It is the rare and probably Canadian person who grew up near a luge track or a curling sheet. Though they become temporarily high profile when the Winter Olympics roll around, many winter sports are practiced only in very specific places by very specialized athletes. That makes fully appreciating the achievements that will be showcased at the 2014 Winter Olympic Games in Sochi, Russia, far more difficult than, say, understanding how exceptional Hussain Bolt is on the track. In order to gauge a competitor's mastery of a sport, it helps to have tried your hand at it.

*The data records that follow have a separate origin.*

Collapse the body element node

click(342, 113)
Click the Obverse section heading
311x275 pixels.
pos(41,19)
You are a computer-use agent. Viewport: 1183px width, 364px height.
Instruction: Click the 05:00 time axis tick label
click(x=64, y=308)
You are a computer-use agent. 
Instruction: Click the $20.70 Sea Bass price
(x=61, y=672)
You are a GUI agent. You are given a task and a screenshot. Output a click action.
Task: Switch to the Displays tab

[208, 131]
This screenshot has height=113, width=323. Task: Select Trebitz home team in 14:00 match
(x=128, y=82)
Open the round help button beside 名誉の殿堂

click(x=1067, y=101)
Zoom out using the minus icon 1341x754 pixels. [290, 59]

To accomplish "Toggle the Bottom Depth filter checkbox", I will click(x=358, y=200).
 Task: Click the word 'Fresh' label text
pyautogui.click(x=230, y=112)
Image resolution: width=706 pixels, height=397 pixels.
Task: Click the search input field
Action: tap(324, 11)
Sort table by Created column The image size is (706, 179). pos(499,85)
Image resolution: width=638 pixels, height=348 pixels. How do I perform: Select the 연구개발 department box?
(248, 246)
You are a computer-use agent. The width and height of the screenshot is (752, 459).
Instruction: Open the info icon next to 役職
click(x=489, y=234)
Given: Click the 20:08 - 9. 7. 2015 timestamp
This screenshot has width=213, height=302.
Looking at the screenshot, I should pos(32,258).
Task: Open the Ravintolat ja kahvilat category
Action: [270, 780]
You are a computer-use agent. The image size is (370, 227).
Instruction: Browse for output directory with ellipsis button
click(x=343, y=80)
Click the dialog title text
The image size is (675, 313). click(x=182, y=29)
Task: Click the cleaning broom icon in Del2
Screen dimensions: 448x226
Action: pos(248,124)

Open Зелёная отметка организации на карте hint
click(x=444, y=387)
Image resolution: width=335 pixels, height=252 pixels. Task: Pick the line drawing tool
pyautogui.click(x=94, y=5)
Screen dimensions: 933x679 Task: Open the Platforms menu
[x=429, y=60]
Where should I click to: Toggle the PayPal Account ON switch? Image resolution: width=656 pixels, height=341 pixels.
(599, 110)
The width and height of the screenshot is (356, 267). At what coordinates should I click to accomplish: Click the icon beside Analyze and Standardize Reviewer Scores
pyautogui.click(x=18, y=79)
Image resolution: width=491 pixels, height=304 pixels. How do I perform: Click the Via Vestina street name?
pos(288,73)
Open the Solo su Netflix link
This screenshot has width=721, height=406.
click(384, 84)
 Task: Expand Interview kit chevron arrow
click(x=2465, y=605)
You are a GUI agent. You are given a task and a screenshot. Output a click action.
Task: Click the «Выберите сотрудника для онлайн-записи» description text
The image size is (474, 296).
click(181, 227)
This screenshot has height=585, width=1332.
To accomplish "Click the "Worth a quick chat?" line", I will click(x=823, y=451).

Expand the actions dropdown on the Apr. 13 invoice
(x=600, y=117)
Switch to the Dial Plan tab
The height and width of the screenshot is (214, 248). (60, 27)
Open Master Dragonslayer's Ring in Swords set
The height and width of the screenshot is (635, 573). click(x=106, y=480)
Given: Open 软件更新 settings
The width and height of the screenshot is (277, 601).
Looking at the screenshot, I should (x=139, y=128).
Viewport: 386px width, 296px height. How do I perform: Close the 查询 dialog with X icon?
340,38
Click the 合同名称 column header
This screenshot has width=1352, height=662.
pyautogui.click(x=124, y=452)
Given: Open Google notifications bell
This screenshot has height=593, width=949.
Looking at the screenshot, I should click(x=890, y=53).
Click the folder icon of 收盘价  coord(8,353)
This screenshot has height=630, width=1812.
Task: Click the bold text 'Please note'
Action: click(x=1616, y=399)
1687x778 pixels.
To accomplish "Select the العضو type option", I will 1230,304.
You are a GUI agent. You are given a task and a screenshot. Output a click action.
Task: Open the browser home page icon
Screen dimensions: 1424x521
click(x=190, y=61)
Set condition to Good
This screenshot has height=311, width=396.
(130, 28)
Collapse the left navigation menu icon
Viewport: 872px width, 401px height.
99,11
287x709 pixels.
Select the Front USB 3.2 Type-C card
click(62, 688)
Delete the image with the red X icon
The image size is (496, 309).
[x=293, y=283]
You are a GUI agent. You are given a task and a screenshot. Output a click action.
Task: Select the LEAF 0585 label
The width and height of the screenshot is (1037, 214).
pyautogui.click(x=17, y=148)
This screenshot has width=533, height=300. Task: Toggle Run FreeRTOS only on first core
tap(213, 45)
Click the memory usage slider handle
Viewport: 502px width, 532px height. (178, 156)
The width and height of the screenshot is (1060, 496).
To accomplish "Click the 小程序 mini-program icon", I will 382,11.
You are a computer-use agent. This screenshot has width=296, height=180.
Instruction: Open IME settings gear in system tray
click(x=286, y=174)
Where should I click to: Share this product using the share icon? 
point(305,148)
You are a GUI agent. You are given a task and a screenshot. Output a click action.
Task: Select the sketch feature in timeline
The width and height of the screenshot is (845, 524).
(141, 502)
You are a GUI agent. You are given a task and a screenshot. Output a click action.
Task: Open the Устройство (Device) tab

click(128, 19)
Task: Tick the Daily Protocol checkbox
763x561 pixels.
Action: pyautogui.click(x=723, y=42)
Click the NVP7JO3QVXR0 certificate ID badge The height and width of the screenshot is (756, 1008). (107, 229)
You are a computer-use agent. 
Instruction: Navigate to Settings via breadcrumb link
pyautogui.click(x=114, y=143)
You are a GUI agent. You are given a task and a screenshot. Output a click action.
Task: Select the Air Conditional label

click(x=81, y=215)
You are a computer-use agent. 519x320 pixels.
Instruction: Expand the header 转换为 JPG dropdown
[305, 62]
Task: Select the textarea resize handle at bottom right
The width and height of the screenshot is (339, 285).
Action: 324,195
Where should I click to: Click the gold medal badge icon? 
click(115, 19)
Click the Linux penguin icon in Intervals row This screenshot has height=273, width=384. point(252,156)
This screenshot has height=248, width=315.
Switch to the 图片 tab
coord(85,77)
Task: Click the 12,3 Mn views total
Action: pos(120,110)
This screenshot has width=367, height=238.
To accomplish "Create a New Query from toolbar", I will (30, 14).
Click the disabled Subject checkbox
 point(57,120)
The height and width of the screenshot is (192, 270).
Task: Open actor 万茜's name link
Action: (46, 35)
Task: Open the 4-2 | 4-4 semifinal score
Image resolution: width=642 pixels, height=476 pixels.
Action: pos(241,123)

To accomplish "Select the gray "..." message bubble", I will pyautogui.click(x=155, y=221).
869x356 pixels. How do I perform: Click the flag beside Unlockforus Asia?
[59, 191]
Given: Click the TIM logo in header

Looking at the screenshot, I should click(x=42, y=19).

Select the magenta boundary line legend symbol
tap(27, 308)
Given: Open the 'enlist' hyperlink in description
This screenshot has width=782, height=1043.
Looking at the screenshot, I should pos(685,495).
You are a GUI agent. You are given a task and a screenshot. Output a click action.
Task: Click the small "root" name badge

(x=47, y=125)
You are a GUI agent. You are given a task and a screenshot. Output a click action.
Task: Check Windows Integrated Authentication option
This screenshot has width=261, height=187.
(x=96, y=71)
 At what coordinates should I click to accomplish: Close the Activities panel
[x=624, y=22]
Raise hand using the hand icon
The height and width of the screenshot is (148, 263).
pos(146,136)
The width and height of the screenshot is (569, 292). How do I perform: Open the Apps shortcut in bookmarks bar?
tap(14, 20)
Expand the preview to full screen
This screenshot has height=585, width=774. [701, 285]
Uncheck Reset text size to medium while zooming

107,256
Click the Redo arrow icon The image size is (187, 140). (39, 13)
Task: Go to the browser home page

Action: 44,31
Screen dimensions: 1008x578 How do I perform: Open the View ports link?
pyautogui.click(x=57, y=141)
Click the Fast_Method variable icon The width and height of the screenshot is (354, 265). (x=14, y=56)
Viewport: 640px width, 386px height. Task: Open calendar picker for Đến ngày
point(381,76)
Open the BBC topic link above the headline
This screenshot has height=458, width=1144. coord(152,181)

But you can't just nip out to the local ski jump. If you want to try Winter Olympics sports, you'll have to either visit the few facilities around the country that offer tutorials for beginners or fly to Sochi and try to sneak into the Olympic Park. And we don't recommend the latter. Not surprisingly, it's probably easier to get to one of the following places to take part in the Winter Olympic sports you've never tried.
Pull on your razor-shaped, 18-inch-long blades at the Utah Olympic Oval, located 20 minutes from Salt Lake City in Kearns, Utah. The Utah Olympic Legacy Foundation holds Learn to Speed Skate programs after the national team's high-performance sessions. Tuesday, Thursday, and Saturday classes last about an hour and are led by Olympic gold medalist Derek Parra and his coaching staff. Ideally, participants should have some comfort on ice skates, but runners looking for a new way to train during winter often participate. "It uses a lot of the same muscles," says Ryan Shimabukuro, one of the head coaches of the U.S. national speedskating team. "The athletes on TV spend a lifetime making speedskating look easy, but it's incredibly demanding on the body. After a race, they can't even stand. If you come into this sport out of shape, it's going to be a painful, eye-opening experience."